What might this look like in your life? When was the last time you faced a crisis like this; when you faced a crossroads, however big or small, with one way requiring a death to self and the other placing you on the throne of your life while kicking Jesus off? Which way did you choose?
Now it should be made clear that we’re not to be masochistic or weirdly legalistic about this. I don’t think it’s necessary for us to go searching out crises to test ourselves. But part of the reason I don’t think it’s necessary to search them out is because we should be facing them daily anyway. Hopefully it’s in conversations with colleagues or neighbours, but it will also be in the ways we spend our time and money. Is Jesus on the throne of those areas of your life? When you feel a challenge in these areas, do you push it to the back of your mind, or do you die that little death and lay down the offering at Jesus’ feet? Perhaps it is in a pattern of sin, or a bitter relationship, or in not being able to let go of a certain standard of living. When the moment of crisis arrives, who is on the throne of your life?
I heard a great quote once from Phillips Brooks that went, “Character may be manifested in the great moments, but it is made in the small ones.” I think that’s absolutely 100% true, and something that really applies here. We would all like to hope that, should the day ever come when we would have to stand up for our faith in a dramatic, life-altering sort of way, that we would be able to do it, confidently and stoically holding Christ’s banner high above our heads whatever the cost to ourselves. Well, however much we would like to think that, we will not be able to lay down whatever it is that may be demanded of us in the future if we’re not in the practice of dying to ourselves in the little things we’re challenged with today and every day. In fact, if we don’t build a heart-habit of almost automatically placing Christ on the throne and ourselves on the cross whenever a crisis appears, we may be more prone to falling for much less dramatic, yet still serious temptations, much like the doctor in D.A. Carson’s story.

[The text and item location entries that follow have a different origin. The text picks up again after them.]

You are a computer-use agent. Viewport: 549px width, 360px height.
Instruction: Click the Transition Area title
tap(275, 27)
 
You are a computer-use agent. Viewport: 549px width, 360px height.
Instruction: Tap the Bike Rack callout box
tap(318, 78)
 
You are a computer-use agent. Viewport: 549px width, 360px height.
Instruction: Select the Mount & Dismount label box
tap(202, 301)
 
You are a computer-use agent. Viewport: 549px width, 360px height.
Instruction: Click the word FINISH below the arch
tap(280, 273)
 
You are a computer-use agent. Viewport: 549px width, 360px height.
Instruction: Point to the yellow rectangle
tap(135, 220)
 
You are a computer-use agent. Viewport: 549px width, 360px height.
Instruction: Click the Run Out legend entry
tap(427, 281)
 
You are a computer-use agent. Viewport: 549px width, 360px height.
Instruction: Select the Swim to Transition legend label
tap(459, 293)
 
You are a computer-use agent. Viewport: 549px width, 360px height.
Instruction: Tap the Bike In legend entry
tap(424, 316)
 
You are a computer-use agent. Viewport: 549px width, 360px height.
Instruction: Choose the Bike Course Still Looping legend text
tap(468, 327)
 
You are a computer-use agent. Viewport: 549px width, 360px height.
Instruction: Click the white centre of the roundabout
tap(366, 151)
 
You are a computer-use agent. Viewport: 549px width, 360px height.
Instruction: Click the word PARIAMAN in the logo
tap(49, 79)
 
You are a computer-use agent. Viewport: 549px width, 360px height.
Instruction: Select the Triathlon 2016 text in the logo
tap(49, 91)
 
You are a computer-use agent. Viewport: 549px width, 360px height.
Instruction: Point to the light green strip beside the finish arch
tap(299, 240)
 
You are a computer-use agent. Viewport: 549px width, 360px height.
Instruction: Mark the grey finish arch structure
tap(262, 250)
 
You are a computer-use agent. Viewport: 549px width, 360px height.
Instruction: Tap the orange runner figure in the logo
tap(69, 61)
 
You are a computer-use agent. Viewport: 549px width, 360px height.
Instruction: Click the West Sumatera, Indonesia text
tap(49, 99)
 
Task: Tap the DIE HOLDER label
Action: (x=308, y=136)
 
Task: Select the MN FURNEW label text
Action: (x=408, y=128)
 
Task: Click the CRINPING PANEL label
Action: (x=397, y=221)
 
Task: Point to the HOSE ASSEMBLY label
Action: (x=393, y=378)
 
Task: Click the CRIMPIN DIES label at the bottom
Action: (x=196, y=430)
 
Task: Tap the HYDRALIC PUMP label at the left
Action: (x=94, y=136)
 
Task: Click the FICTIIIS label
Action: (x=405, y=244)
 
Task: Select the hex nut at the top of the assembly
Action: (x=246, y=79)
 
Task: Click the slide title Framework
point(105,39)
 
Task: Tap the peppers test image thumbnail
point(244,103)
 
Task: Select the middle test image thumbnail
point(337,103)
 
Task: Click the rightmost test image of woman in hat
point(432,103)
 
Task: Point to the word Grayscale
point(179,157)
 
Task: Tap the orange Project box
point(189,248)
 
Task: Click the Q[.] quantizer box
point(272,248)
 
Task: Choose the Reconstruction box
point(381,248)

I have a slight fear that the post this week could feel a bit condemning for some, but I hope and pray that what it actually does is present a helpful opportunity for challenge and reflection, instead of inducing unhealthy guilt. Let it always be remembered that any feelings of condemnation that cause us to turn away from Christ and inward or to other things in shame are feelings that have been twisted in a way that isn’t of Him. We are all sinners, all of us, each and every one. But the good news is that God is in the business of saving even the worst of us! He is the Father of the most prodigal daughter and son, and He will always come rushing out to meet any child that takes the first step towards Him, no matter their past, their sin, and their guilt. Next week will be a follow-up that talks more on this, but I pray that this week God will highlight to all of us the areas where we need to throw ourselves off the throne, repent of our mutiny, and rightfully crown Jesus back where He belongs.